■ Dataset records
>>
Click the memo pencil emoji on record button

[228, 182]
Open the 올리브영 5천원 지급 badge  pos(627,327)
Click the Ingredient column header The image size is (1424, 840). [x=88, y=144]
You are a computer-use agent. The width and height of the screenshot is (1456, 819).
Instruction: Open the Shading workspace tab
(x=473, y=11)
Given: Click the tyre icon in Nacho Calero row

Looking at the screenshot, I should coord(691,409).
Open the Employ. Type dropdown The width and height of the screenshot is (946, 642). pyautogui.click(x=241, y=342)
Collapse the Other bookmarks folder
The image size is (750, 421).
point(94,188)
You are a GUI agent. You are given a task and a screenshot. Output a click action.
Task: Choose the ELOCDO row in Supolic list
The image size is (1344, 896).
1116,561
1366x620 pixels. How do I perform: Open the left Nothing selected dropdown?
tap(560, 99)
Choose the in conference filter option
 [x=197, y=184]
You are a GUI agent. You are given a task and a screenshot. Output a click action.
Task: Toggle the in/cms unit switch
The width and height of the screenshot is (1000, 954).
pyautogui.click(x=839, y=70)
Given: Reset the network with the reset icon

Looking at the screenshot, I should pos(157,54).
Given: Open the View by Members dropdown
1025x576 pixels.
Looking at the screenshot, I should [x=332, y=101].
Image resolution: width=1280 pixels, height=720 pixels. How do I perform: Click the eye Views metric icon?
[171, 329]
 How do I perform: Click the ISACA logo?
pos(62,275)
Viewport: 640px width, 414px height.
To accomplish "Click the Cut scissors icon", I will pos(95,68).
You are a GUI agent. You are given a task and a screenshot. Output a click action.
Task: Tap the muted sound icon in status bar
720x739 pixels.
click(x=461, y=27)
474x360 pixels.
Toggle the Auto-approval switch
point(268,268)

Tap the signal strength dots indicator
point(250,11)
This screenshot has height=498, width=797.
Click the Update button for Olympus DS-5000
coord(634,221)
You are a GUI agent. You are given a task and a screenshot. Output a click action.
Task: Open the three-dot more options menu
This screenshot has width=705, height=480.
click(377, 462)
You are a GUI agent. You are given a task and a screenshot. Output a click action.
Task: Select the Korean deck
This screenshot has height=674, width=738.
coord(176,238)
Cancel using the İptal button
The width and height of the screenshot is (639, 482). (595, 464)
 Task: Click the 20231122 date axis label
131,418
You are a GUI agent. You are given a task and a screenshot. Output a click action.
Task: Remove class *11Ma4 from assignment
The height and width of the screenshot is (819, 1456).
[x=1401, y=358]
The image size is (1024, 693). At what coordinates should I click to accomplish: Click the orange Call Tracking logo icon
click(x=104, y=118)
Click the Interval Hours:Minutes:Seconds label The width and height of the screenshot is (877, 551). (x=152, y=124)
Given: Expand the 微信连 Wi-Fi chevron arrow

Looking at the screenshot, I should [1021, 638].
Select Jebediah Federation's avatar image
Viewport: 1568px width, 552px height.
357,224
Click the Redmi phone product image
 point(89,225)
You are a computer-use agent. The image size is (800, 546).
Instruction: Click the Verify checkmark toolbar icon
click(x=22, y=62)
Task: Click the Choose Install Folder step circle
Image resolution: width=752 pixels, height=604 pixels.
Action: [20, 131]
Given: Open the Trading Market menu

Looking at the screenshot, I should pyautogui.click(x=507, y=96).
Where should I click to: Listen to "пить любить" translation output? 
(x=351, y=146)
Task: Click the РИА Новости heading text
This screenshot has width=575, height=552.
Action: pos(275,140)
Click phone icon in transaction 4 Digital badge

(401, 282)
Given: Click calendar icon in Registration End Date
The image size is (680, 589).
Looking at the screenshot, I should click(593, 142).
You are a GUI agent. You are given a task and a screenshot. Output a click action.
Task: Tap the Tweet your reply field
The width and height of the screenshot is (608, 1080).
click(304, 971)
<<
■ Exercise
Only lines with the string "computer" are wanted; please find each one in the listing and copy it.

■ Expected answer
You are a computer-use agent. The width and height of the screenshot is (1456, 819).
You are a computer-use agent. The image size is (800, 546).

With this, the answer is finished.